Keep trying to turn inside an A6M wit a P-38L or J would give you the best chance.

As for the Baeu, the Japanese nammed it "Wispering Death" yes for the queite engines and it was one hell of a gun platform.

Me, B-25J no 75mm gun more .50s. If you count rockets on the Mitchell you should with the other platforms as well.

P-61 and P-38, both had the guns and rockest to deal with anything and even the fighters 

b-26 -lowest combat loss. Also look at the Japanese Ki-43? and a few others. There fighters were the better side but they could hit the ground well.


----------



## cheddar cheese (Nov 15, 2004)

Was the P-61 used for ground-strafing then?


----------



## GermansRGeniuses (Nov 15, 2004)

Yesh.



At least during the Battle of the Bulge, not sure about the PTO...


They managed to shoot down a few Stukas, Hs-123's, and Cr.42's...


(The Luftwaffe used these last two aircraft as night harrassment aircraft, kinda like the U-2's in the Korean War, as they were obsolete and not suited for much else...)


----------



## cheddar cheese (Nov 16, 2004)

Ah, cool, didnt know that 

Hs-132? you mean Hs-123?


----------



## MP-Willow (Nov 16, 2004)

In the PTO the P-61 did a lot of night intrusion, interdiction, and anti-shipping work. Over the Pacific the P-61 did not have a lot of night aircraft targets, but the shipping, and trans were very good targets.


----------



## cheddar cheese (Nov 16, 2004)

Well I never knew that, I doesnt look like the ideal airdraft for the role.


----------



## GermansRGeniuses (Nov 16, 2004)

cheddar cheese said:


> Ah, cool, didnt know that
> 
> Hs-132? you mean Hs-123?




Yep, thanks!


Has now been fixed.


----------



## cheddar cheese (Nov 17, 2004)




----------



## the lancaster kicks ass (Nov 17, 2004)

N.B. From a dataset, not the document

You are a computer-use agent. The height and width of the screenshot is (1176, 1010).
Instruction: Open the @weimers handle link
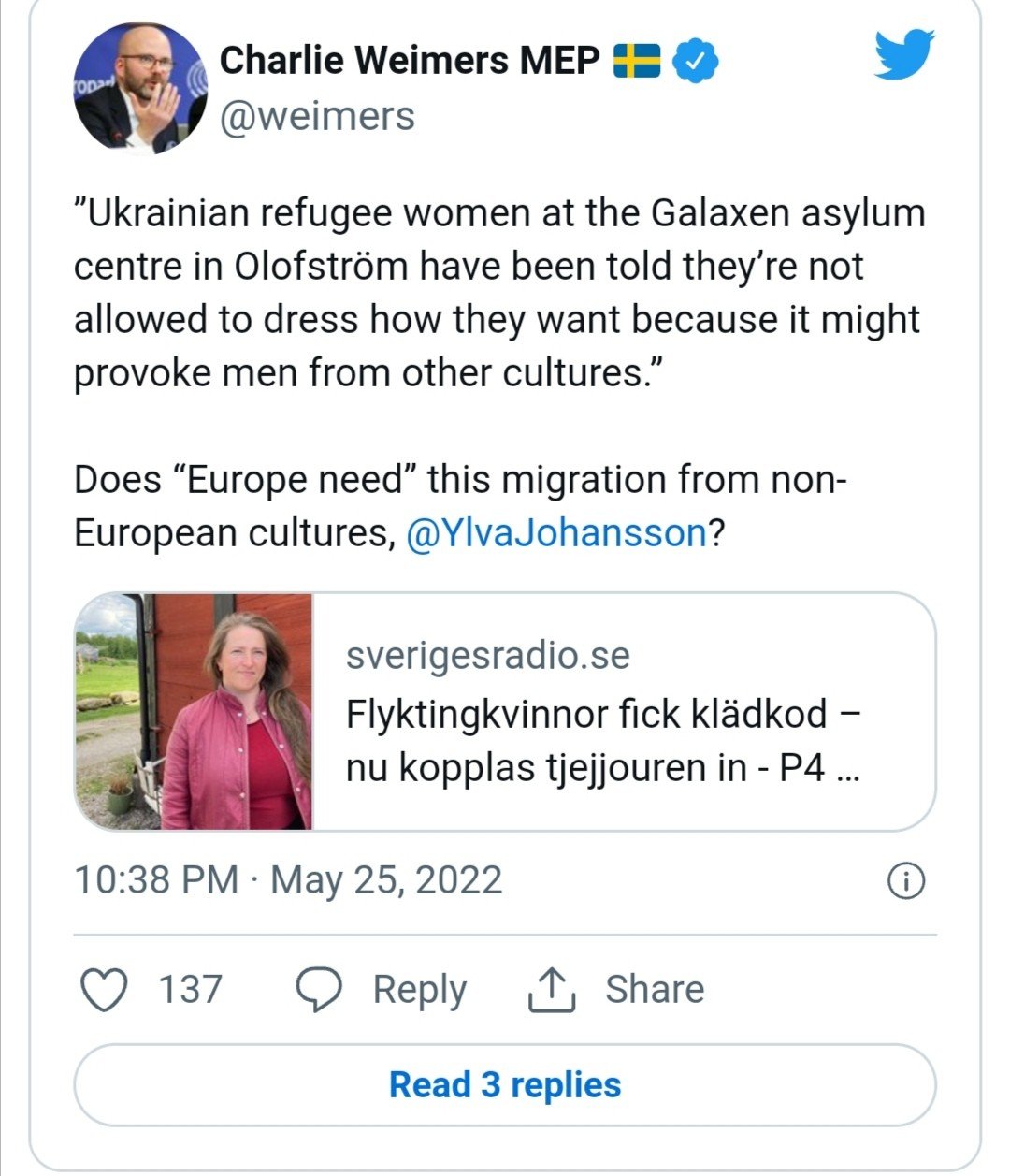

my vote still stands with the tiffy................


----------



## cheddar cheese (Nov 17, 2004)

As does mine with the P-38


----------



## MP-Willow (Nov 17, 2004)

Question, are we to think in turms of early war and late war?


----------



## cheddar cheese (Nov 17, 2004)

I think just overall.


----------



## MP-Willow (Nov 19, 2004)

ok, P-38


----------



## the lancaster kicks ass (Nov 19, 2004)

you're wrong.........


----------



## cheddar cheese (Nov 19, 2004)

Why? It was damn good; people underestimate just how good it was...


----------



## the lancaster kicks ass (Nov 20, 2004)

but there were planes that were better...................


----------



## cheddar cheese (Nov 20, 2004)

Like....


----------



## the lancaster kicks ass (Nov 20, 2004)

P-47, tiffy, IL-2............


----------



## cheddar cheese (Nov 20, 2004)

This thread is different from the tank busting thread, read what les put as the first post...the P-38 was very effective at ground strafing because of its counter rotating props, this meant the pilot could focus more on hitting the target than keeping the plane in a straight line...


----------



## lesofprimus (Nov 20, 2004)

I dont think the 4x 20mm and 8 rockets of the Tiffy was the best armament for ground strafing..... I have a problem with Rockets being a part of Strafing... Always thought of Straffing as using cannon and machine guns....

The Fw-190 A series with all those cannon has to be the clear winner.... .50 cals, while real nice, dont compare to the detruction of a couple of 30mm and a couple of 20mm and a couple of 13mm....


----------



## cheddar cheese (Nov 20, 2004)

That post is exactly the same as one in another thread


----------



## lesofprimus (Nov 20, 2004)

I made a mistake and posted in the wrong thread... I have changed the other post in Tank busting....


----------



## cheddar cheese (Nov 20, 2004)

Oh right...


----------



## MP-Willow (Nov 22, 2004)

But i straffing you want to be able to hit the area and keep heads down. The P-38 as able to do that and carry some bombs or rockets to clean up any hard points. That is said about the P-47 as well, but I think it was better at close air support. But both work for me.


----------



## GermansRGeniuses (Nov 22, 2004)

Best?

Oh, I'll tell you the best...

The Fw-190 A-6/R1.


The two 7.92mm in the cowl, and SIX 20mm guns in and under the wings.


----------



## Anonymous (Nov 23, 2004)

P-47N!

It's hard to beat 8 x .50's with 500 rpg in an airframe that is tough enough to survive hits and fast enough not to get hit!

=S=

Lunatic


----------



## Anonymous (Nov 23, 2004)

GermansRGeniuses said:


> Best?
> 
> Oh, I'll tell you the best...
> 
> ...



MG151/20's were not well suited to strafing. Too short a range. Not a bad armament, but you'd have to get in too close before you start firing, and the number of rounds in all but the wing root guns are insufficient.

=S=

Lunatic


----------